In 2018, Richelieu Dennis, who helped found Sundial and owns Essence, a magazine for black women, purchased Walker’s former residence, Villa Lewaro, in Irvington, New York. While in-person programming is still on hold due to the pandemic, Dennis will continue to donate to her New Her Voice fund, which she launched in 2020, and give women entrepreneurs of color her one chance. promised a billion dollars.
“It’s what they call community commerce, where we’re benefiting from the community, so we’re giving back to the community,” Bandles said. “This is very similar to Madam Walker’s own idea of giving back, in that you are profiting because the community is supporting you. So you have to give something back to it.” there is.”

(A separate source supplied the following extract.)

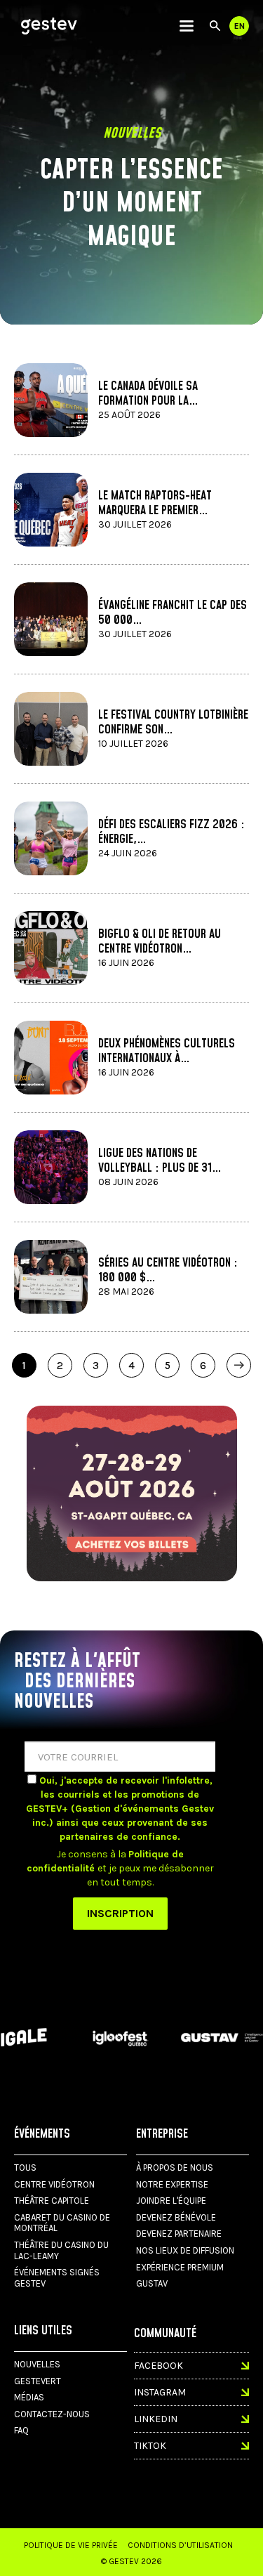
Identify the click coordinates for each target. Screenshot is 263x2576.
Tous (25, 2167)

Others have attempted to correct historical mistakes made by white-owned companies that profited from using black domestics in their logos and signage. Rapper and businessman Percy Miller responded to this trend by developing Uncle P’s line of pancake mixes and rice.

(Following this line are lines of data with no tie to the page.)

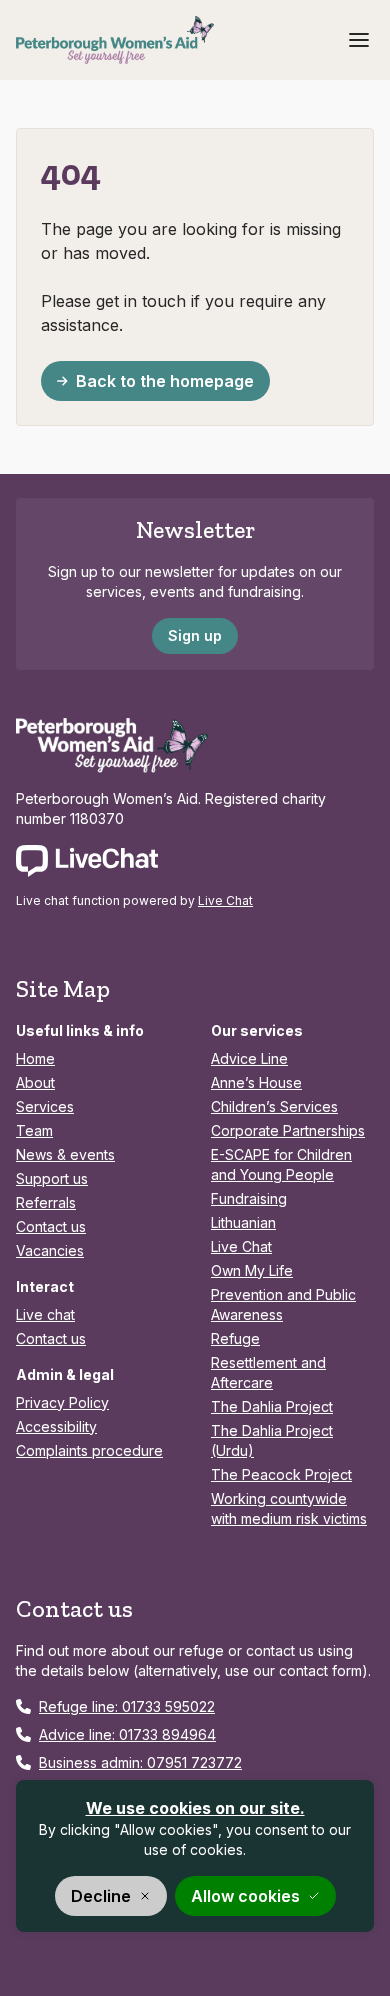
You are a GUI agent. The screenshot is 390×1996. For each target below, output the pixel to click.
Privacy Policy (62, 1402)
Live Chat (225, 900)
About (35, 1082)
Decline (101, 1896)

“When I was a kid, my grandmother would always tell me, ‘Buy these products because they belong to us,'” recalls Miller. But “I’m getting older and I’m starting to realize that Aunt Jemima and Uncle Ben are models and that revenue from these brands isn’t going back to helping communities and their families. It was just a mockery.” .

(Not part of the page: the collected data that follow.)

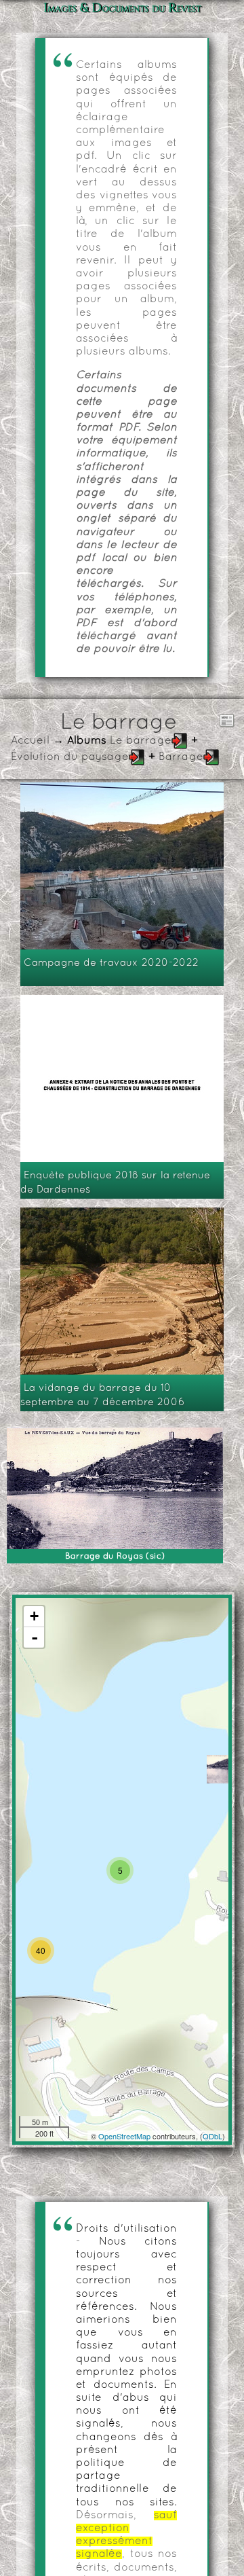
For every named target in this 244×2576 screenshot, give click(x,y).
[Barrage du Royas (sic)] (221, 1769)
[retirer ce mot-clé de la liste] (179, 741)
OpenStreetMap (124, 2135)
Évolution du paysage (70, 757)
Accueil (30, 741)
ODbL (212, 2135)
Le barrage (140, 741)
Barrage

Historically, when white-owned businesses wanted to emphasize the quality of their food and services, they often did so using black imagery, with African-Americans being valued only as cooks, housekeepers, and farmers. It used racist stereotypes.
Uncle Ben’s rice and Aunt Jemima’s breakfast food are prime examples of this tactic. Because of their expertise in rice making and pancakes, real-life Frank Brown and Nancy Green were hired to represent the product, but their skills were not recognized and they were not rewarded financially. (In 2020, Quaker Oats announced they would change their packaging, dropping the Aunt Jemima name, and Uncle Ben’s to Ben’s Originals.
“These are family brands that they have built and passed down from generation to generation, and we never got a piece of it,” Miller said, adding, “I wanted to change that narrative. ” added.
Miller sources his rice from Ghana and employs farmers there. A portion of his profits fund programs for low-income children and seniors in New Orleans and St. Louis. And he uses his own image (picture of himself with his sunglasses) to sell his products.
“We can definitely build wealth that will last generations,” he said. “And who knows if any of these companies will hit and turn into multi-billion dollar businesses once we get into the game?”
Fashion Fair’s Rogers believes reviving long-standing black-owned businesses is just as important as starting new ones. She said it would have been “shameful” for her and Mayberry McKissack not to try to revive the makeup brand. Ebony also made a comeback last year.
“One of the very important things is to keep our culture alive, especially in America,” said Rogers. “We need to do a little better to maintain our tradition and the incredible brand that has served us so well.”